> _Task goal_: Copy out the lines of the material exactly, starting at the line that contains "Go to the next page of results" and ending at the line that contains "The height and width of the screenshot is (690, 1173).", with both of those lines included.
--- --- ---
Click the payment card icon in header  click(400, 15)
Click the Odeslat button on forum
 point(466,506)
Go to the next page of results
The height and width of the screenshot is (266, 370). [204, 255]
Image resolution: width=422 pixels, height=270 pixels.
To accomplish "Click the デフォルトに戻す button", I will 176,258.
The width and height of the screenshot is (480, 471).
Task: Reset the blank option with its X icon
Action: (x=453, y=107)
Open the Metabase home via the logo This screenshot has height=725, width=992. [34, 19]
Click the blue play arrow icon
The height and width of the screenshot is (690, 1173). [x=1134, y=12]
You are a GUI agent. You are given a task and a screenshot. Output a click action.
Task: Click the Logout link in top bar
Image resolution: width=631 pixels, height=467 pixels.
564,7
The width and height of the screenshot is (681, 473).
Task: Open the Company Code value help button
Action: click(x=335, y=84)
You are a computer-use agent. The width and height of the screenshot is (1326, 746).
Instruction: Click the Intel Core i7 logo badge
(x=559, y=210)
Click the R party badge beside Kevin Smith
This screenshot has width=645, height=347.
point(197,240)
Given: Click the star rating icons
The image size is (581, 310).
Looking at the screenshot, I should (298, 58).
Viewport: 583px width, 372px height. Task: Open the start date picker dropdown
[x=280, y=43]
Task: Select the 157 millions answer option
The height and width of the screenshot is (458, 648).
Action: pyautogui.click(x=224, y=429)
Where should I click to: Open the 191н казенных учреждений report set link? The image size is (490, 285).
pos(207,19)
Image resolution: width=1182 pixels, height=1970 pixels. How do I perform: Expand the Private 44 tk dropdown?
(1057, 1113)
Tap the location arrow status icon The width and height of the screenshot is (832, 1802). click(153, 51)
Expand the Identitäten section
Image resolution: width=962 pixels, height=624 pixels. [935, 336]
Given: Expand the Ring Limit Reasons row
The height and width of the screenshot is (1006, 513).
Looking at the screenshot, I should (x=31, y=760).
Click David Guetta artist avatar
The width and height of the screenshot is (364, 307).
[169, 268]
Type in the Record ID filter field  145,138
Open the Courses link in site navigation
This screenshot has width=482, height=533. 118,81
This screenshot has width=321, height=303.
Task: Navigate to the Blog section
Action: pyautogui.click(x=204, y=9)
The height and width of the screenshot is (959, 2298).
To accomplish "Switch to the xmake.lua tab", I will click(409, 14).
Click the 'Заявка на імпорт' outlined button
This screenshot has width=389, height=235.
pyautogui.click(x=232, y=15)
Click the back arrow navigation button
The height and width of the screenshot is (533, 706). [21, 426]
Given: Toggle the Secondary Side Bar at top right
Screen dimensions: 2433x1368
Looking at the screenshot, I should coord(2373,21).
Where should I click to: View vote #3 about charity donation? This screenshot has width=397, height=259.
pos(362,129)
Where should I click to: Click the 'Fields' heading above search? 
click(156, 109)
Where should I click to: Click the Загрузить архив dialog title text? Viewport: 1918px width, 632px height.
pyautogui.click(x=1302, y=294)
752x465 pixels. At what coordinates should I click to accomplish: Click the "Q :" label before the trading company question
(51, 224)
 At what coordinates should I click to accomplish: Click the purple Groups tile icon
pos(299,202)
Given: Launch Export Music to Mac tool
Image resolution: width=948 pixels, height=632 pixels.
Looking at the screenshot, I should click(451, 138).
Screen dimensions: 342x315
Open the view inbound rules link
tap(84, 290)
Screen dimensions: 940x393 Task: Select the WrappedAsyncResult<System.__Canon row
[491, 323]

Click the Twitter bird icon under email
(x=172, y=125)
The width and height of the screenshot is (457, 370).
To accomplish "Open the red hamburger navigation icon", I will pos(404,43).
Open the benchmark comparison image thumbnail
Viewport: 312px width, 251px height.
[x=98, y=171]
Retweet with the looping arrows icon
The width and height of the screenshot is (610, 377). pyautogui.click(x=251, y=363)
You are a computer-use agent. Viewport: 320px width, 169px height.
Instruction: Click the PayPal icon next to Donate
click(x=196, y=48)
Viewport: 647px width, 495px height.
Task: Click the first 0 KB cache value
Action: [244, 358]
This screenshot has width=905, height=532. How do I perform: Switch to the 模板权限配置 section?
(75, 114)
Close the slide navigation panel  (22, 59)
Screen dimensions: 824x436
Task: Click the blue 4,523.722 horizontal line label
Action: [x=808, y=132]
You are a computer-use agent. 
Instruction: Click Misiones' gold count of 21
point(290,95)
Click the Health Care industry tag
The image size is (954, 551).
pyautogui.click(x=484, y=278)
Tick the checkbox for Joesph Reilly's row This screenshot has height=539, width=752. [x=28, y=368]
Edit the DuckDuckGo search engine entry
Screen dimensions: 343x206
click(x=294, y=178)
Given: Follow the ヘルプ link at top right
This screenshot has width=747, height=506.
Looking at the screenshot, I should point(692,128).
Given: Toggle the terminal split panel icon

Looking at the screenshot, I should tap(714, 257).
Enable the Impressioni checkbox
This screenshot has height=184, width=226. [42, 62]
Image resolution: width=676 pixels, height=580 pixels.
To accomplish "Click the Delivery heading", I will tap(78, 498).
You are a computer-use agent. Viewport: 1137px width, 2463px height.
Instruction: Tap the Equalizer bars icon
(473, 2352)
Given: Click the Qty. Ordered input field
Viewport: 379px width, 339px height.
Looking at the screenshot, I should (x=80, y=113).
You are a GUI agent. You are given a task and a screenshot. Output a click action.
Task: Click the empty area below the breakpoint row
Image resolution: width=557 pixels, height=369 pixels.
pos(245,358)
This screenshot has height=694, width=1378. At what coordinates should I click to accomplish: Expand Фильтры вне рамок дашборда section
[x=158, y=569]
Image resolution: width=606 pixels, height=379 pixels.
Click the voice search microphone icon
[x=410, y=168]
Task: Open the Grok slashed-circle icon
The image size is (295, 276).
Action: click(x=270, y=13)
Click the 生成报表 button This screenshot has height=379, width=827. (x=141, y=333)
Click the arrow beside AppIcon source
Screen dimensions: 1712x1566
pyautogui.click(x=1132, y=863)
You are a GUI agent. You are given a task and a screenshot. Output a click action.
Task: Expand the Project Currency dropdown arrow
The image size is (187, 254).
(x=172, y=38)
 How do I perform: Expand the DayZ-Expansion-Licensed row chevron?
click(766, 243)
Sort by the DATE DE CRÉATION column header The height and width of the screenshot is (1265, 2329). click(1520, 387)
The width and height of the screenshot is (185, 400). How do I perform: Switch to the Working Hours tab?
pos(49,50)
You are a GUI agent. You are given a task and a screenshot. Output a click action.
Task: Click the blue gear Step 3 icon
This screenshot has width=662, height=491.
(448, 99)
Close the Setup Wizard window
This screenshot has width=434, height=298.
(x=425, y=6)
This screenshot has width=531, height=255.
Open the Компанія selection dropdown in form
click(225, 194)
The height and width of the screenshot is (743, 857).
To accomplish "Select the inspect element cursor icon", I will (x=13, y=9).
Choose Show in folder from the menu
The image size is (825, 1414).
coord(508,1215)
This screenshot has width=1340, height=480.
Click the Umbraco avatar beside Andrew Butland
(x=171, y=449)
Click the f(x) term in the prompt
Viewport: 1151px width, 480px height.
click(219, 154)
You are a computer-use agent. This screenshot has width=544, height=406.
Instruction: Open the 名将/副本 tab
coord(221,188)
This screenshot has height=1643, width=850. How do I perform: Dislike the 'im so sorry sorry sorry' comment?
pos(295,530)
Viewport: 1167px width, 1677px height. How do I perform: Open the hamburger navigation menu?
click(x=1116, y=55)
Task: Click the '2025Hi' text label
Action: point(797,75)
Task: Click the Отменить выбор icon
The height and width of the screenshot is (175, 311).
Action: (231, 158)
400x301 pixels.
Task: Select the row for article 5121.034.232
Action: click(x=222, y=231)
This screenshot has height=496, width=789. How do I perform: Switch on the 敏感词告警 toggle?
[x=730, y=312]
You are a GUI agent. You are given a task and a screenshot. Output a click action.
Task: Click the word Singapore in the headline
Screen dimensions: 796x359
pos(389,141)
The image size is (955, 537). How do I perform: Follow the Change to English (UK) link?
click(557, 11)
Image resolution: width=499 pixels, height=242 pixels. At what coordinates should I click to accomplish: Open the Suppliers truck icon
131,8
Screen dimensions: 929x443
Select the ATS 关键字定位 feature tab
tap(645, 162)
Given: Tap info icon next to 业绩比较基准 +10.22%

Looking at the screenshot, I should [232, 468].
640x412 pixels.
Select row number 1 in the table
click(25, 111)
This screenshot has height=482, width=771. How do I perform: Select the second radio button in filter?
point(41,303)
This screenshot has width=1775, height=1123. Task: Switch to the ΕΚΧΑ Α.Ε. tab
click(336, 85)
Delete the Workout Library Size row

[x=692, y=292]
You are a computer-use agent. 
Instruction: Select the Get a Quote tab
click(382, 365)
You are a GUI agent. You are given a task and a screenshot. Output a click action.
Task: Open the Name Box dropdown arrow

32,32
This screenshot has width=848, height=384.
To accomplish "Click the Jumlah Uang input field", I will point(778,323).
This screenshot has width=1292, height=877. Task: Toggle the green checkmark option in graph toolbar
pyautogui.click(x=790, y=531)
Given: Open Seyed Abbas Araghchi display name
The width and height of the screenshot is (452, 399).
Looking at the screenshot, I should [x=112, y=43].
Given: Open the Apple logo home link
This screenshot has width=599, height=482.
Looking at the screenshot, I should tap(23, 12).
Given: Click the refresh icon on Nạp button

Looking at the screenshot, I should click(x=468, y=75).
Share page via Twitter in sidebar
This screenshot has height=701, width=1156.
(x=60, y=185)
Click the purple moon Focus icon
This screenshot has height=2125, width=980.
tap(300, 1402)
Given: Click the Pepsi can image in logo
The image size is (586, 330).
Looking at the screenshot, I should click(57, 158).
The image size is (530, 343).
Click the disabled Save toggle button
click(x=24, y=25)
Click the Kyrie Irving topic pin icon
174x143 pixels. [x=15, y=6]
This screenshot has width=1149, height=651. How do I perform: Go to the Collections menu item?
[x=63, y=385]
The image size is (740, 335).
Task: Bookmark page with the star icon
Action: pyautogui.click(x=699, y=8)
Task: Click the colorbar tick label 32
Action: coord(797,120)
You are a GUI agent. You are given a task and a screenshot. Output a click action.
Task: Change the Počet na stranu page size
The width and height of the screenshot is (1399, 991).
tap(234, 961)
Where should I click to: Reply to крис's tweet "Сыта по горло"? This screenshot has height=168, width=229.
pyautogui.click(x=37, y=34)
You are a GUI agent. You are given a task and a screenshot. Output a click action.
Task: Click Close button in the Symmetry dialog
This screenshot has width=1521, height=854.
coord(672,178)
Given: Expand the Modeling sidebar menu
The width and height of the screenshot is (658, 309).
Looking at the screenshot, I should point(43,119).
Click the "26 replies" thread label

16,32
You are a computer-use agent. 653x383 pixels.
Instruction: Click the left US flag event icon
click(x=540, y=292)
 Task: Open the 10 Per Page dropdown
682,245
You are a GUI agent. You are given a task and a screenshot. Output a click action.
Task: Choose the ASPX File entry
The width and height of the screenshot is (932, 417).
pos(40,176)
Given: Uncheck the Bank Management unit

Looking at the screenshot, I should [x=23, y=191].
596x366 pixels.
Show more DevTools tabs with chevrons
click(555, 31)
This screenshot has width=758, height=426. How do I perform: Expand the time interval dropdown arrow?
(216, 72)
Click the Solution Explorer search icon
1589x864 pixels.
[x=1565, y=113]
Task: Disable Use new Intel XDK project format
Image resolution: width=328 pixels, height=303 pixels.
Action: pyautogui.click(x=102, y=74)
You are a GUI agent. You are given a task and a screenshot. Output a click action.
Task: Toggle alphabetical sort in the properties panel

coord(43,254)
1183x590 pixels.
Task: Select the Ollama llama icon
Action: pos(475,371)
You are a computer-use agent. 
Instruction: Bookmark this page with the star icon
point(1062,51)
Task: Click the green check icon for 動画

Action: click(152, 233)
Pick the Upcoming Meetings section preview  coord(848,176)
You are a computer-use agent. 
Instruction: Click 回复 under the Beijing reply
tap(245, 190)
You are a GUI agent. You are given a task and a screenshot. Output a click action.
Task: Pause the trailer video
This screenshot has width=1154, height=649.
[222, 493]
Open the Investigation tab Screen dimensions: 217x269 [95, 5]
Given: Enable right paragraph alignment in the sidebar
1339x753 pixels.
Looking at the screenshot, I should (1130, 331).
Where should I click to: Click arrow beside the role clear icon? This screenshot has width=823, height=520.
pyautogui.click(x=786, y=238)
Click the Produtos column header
--- --- ---
> _Task solution_:
Go to the next page of results
The height and width of the screenshot is (266, 370). [204, 255]
Image resolution: width=422 pixels, height=270 pixels.
To accomplish "Click the デフォルトに戻す button", I will 176,258.
The width and height of the screenshot is (480, 471).
Task: Reset the blank option with its X icon
Action: (x=453, y=107)
Open the Metabase home via the logo This screenshot has height=725, width=992. [34, 19]
Click the blue play arrow icon
The height and width of the screenshot is (690, 1173). [x=1134, y=12]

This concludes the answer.